7月1日、開業1年目を迎えることができました。 私は昨年7月に69歳で開業しまして1年が過ぎ、 7月7日には70歳になりましたが、益々元気になっていると感じています。 さてこの1年多くの患者さんが様々な症状をもって受診され、 その中でその症状・病気の多くは生活習慣から生じていると感じました。 今回はこのことを中心にお話ししたいと思います。

㋐私は10年近く前に中国人から次のように言われました。 「中国人は食事は温かいスープを摂ってから始めます。冷たいビールなどは絶対飲みませんよ。」 そして7月に北京を旅行した日本人の話、 「北京の自動販売機からはぬるい飲み物しか出なかった。」

㋑7,8年前、中学生が朝10時半に「熱中症」ということで受診。 教員が3人で連れてきた。診察時、顔色はやや不良。 「水はどのくらい飲んだ。」「約500cc。」朝から1時間半ぐらいで飲んでいた。 しかも氷水であった。これを「冷中症」と呼んでいます。

㋒10年前、TVで放送された。

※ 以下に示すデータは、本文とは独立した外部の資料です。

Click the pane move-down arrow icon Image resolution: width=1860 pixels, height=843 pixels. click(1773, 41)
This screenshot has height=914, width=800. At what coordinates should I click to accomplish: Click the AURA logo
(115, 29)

東日本大震災後、省エネのため若い夫婦がクーラーを止めた。 しかし暑くて冷たい水をたくさん飲んだ。ご主人は3日目に寝込んだ。

㋓ある横綱が虫垂炎の手術後(麻酔・手術で腹が冷えていた)に、 覚醒後喉が渇き、禁止されていたが、冷たいサイダー1本をラッパ飲みした直後に、 「美味かった」と言い残して倒れ、すぐに息を引き取ったという話がある。 著名な漢方薬剤師は記している。「心臓に寒が到達すれば死ぬ」と。

㋔胃透視でも冷たいバリウムを飲むと胃の動きがぴたりと止まる。 胃腸は体のエンジン、それを冷やし過ぎたので、エンストしたのです。

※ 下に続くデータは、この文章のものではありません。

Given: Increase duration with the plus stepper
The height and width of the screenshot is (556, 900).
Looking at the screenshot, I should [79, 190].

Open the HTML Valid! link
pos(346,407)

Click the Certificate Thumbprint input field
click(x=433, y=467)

これから暑くなると、NHKが「水をこまめに摂りましょう」と毎日アナウンスします。 すると国民は冷たい水の方が良いと思って、氷水を摂ります。 ところが飲んだ冷たい水分は胃が動かないため吸収されず、 胃に残ったままになり、特に老人は朝方状態が悪くなる可能性があります。 NHKが「白湯と塩分」を摂るようにアナウンスすれば、 熱中症といわれている多くの老人を助けられるのではないでしょうか。

「冷たい飲み物はとるな」という中国人が書いた本があります。 また米ロサンゼルス・タイムズ紙には「嘘のようなホントの話 :中国で飲み物と言えば白湯だけ」と題する文章が掲載されるなど社会に定着しているということです。 中国人には昔の生活の知恵がまだ残っているようです。 中国人は➀冷たいのは摂らない、➁欧米並みに8時間睡眠、➂太極拳をする。とても良い生活習慣です。 日本人には昔の知恵がほとんどなくなったようです。